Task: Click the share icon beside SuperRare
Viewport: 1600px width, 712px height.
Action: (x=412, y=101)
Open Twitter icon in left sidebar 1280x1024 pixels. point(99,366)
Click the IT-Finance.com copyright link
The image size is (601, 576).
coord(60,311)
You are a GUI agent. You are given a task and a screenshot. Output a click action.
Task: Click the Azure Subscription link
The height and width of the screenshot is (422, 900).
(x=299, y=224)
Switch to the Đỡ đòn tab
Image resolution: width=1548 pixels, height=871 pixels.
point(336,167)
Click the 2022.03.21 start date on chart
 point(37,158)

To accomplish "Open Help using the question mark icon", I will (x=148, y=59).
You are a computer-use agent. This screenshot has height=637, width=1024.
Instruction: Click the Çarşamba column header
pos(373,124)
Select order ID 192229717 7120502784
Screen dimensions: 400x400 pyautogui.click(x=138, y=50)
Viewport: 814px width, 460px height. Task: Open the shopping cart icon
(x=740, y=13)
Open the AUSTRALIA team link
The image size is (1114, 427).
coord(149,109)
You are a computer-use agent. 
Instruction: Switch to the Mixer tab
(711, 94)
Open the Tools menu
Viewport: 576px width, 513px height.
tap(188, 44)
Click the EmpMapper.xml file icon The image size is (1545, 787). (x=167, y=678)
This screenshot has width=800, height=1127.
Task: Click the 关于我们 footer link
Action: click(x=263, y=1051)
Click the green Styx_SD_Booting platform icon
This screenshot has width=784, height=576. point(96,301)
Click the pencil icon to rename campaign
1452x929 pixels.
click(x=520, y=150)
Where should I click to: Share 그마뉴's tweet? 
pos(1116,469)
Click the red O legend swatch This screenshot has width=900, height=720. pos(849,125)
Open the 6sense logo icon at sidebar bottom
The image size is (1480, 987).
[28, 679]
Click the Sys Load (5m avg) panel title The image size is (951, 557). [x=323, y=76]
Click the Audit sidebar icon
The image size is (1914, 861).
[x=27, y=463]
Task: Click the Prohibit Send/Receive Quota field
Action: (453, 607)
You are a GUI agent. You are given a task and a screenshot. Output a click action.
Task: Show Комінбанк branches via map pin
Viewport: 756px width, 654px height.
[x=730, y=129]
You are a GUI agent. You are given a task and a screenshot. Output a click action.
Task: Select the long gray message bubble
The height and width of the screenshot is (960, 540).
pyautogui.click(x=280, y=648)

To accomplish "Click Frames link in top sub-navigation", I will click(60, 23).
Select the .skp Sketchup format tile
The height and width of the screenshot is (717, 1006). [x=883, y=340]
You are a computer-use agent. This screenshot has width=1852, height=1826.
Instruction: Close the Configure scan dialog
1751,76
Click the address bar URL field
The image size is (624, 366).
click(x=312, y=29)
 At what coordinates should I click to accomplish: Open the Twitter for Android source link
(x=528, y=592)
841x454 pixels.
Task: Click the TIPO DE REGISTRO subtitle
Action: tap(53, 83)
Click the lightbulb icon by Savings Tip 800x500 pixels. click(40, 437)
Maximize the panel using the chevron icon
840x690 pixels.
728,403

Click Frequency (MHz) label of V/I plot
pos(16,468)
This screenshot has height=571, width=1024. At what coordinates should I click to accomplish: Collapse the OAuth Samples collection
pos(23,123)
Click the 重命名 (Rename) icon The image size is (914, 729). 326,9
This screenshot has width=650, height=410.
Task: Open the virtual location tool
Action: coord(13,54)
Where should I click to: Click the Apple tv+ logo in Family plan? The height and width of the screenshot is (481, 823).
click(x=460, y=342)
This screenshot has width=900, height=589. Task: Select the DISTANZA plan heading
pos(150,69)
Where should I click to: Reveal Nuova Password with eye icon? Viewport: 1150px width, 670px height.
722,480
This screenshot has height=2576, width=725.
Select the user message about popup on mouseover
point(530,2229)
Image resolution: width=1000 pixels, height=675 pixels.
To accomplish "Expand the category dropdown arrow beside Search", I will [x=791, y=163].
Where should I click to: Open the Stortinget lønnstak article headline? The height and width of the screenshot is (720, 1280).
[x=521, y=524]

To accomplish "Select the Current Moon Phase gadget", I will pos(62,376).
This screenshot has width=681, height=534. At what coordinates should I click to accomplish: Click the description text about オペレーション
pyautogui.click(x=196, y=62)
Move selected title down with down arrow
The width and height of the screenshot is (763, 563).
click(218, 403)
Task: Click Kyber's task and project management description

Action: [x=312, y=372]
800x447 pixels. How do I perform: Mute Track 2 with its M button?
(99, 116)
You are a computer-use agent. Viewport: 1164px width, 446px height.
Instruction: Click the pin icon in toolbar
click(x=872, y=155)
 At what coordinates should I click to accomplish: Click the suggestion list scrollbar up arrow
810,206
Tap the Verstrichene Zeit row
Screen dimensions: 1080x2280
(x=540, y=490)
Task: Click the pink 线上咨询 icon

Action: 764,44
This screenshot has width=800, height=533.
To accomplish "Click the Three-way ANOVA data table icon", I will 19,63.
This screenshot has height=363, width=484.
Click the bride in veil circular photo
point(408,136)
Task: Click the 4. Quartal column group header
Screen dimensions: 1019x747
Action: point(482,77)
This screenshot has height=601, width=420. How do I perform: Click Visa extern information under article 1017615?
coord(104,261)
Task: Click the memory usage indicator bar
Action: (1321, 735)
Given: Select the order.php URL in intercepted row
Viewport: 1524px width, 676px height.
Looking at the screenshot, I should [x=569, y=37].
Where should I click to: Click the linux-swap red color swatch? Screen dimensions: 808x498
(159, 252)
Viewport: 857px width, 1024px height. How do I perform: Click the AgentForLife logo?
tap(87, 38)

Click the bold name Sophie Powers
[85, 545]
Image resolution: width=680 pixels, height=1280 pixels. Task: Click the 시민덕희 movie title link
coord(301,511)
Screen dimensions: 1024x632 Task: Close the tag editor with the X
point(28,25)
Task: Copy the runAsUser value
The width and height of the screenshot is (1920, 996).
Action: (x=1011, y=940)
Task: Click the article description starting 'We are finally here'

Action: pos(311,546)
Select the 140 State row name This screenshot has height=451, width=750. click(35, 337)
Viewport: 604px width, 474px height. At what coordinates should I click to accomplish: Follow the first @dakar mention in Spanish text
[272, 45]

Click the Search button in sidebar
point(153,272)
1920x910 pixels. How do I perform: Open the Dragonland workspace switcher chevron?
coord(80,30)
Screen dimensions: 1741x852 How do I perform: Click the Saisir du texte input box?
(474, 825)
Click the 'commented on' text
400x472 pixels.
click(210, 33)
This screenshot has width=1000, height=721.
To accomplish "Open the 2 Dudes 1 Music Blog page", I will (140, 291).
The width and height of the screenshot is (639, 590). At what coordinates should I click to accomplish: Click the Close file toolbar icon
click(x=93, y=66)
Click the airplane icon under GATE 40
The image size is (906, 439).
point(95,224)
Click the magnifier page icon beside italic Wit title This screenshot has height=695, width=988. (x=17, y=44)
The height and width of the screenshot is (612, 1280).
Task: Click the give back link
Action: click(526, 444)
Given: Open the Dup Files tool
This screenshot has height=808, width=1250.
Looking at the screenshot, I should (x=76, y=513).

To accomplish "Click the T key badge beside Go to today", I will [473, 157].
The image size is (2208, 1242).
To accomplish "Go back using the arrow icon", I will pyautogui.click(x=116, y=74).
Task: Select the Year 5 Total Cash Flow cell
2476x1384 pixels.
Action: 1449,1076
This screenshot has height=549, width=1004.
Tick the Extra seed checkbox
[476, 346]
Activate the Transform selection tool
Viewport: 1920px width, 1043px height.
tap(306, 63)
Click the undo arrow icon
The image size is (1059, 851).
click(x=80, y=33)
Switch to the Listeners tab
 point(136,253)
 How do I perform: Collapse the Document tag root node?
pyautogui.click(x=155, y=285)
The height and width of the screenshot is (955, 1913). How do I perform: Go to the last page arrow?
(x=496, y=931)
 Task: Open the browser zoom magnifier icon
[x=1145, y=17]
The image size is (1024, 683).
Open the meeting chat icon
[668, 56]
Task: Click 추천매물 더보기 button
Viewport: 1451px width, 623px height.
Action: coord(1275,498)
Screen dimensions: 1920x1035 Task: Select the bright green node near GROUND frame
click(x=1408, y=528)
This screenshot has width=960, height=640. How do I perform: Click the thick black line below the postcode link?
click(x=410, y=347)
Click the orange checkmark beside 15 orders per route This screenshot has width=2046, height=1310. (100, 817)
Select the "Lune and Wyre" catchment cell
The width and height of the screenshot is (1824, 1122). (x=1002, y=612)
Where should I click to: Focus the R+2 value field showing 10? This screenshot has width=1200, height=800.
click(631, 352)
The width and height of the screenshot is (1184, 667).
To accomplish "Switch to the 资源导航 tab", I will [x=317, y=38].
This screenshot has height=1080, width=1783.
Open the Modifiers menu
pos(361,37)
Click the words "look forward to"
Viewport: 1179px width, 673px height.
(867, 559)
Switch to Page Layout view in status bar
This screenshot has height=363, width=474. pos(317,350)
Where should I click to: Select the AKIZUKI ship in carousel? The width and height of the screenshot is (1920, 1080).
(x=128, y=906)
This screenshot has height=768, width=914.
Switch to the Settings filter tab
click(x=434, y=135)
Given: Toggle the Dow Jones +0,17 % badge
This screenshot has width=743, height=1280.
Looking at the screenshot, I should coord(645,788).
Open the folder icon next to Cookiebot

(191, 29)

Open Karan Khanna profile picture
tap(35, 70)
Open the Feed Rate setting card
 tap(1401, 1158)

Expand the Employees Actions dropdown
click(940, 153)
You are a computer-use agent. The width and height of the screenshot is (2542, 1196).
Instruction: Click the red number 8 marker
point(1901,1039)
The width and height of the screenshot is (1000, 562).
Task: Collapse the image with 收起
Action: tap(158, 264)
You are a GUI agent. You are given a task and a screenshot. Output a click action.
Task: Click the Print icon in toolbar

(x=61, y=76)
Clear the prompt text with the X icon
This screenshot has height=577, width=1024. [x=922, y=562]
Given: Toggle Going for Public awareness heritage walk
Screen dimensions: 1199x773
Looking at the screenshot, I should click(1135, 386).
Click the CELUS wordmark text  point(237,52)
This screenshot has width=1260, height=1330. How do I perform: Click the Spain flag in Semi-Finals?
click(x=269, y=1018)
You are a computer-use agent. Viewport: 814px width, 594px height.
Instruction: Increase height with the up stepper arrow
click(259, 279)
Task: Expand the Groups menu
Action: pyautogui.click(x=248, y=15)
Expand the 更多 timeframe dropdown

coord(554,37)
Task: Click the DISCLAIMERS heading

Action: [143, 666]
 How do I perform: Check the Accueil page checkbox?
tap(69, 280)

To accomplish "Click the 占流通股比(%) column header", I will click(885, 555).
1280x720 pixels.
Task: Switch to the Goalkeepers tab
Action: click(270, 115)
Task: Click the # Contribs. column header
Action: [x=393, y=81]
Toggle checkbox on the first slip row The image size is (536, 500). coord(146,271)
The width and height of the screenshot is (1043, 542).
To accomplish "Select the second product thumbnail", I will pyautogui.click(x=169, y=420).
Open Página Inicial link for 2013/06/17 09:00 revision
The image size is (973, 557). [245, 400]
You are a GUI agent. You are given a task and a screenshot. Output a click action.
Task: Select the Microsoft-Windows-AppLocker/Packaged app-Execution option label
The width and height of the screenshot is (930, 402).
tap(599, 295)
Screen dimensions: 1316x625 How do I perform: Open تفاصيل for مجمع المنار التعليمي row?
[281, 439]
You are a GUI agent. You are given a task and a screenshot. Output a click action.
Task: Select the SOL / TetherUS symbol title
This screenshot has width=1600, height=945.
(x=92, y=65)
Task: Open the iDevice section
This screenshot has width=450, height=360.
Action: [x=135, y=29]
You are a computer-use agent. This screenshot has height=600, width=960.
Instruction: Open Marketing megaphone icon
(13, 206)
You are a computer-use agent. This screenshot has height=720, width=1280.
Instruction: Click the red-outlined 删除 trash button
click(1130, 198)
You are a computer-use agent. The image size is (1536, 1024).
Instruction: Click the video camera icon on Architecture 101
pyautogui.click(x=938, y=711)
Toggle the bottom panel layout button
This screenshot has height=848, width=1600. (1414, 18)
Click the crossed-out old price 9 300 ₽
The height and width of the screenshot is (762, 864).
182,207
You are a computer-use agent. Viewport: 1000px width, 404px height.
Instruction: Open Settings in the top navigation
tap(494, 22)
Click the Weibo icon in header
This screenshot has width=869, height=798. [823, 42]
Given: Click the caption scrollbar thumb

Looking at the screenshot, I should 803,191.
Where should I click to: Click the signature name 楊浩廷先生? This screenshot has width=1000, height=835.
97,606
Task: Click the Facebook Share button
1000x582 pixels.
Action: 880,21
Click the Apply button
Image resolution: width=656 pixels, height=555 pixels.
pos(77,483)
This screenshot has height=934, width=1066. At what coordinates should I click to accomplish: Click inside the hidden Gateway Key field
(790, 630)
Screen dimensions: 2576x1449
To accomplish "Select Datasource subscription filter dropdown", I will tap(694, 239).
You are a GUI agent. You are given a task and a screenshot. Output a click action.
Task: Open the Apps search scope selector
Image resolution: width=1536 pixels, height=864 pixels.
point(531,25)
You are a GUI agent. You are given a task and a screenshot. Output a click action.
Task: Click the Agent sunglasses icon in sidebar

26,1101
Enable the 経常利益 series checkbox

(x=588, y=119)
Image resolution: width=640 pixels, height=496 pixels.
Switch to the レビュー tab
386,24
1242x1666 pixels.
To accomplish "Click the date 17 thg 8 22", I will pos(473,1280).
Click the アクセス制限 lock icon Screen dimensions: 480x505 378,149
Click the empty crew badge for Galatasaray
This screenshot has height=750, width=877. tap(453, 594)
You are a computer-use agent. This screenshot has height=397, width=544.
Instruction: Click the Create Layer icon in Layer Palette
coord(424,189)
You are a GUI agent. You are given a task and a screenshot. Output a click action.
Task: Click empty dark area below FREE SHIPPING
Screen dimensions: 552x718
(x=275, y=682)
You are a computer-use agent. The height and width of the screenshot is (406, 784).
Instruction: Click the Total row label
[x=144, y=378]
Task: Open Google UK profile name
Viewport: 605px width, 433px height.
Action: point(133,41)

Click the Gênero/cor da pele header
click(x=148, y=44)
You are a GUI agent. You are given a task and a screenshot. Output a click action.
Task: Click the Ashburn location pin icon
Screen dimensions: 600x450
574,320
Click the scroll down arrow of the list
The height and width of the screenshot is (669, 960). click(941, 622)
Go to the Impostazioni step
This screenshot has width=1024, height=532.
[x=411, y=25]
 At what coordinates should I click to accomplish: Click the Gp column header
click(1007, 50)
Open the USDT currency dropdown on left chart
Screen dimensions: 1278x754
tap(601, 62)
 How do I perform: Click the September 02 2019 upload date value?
--------
**Description of the task:**
Among the lines of the records above, count those containing the word "using", then give the number by itself.

**The completed task:**
3